ONE of the more disappointing spectacles in the ongoing impeachment proceedings has not been the legal arguments themselves but the manner in which they have been presented. Instead of treating constitutional interpretation as reasoned deliberation, some senators have turned it into political theater. The most conspicuous have been Senators Alan Peter Cayetano and Pia Cayetano, who advance a position far more contestable than they let on.

The issue is straightforward. May the impeachment court elect a presiding officer other than the Senate president when the respondent is not the president? My answer is yes, not because the Constitution says so, but because it does not prohibit it, and because it expressly vests in the Senate the sole power to try and decide impeachment cases and to promulgate its rules.

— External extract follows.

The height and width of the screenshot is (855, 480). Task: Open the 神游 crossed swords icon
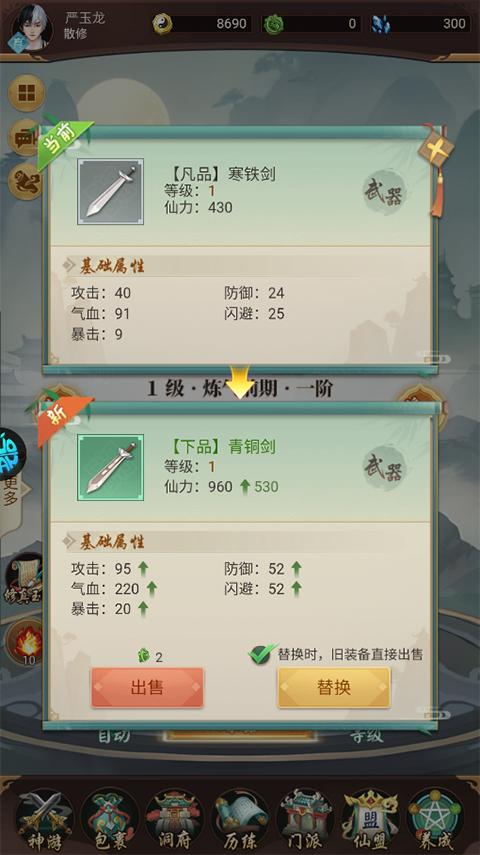[x=44, y=820]
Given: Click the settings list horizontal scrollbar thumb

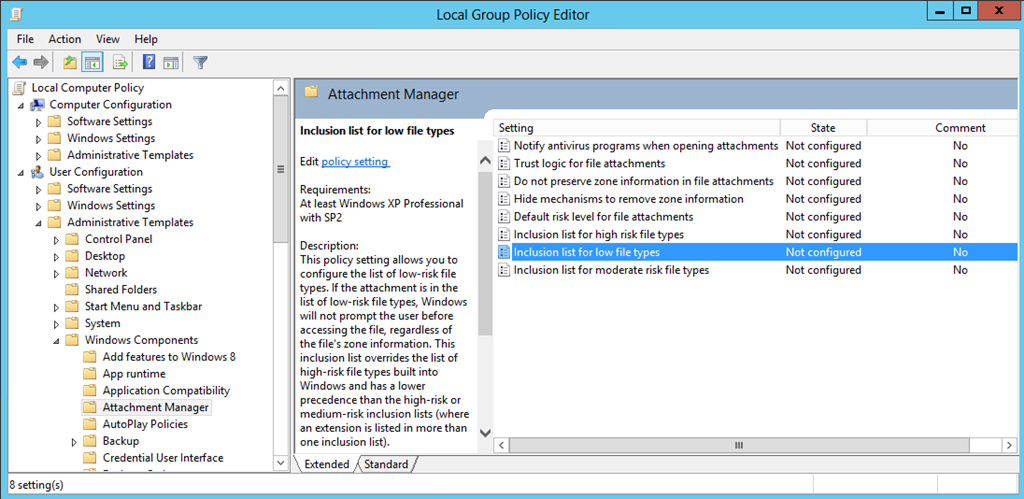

Ironically, I do not arrive at this conclusion because I favor Senate President Francis Escudero. In fact, I have publicly expressed reservations about his stewardship of the proceedings. If I had my way, I would rather see Sen. Francis Pangilinan preside. His legal acumen, judicial temperament and institutional credibility would inspire greater public confidence.

But constitutional interpretation cannot depend on personalities.

That is why I found Sen. Pia Cayetano’s presentation troubling. She marshaled jurisprudence and printed copies of the 1986 Constitutional Commission deliberations to show that the framers intended the Senate president to preside whenever the impeached official is not the president. The performance was persuasive, yet it implied that the issue had already been conclusively settled.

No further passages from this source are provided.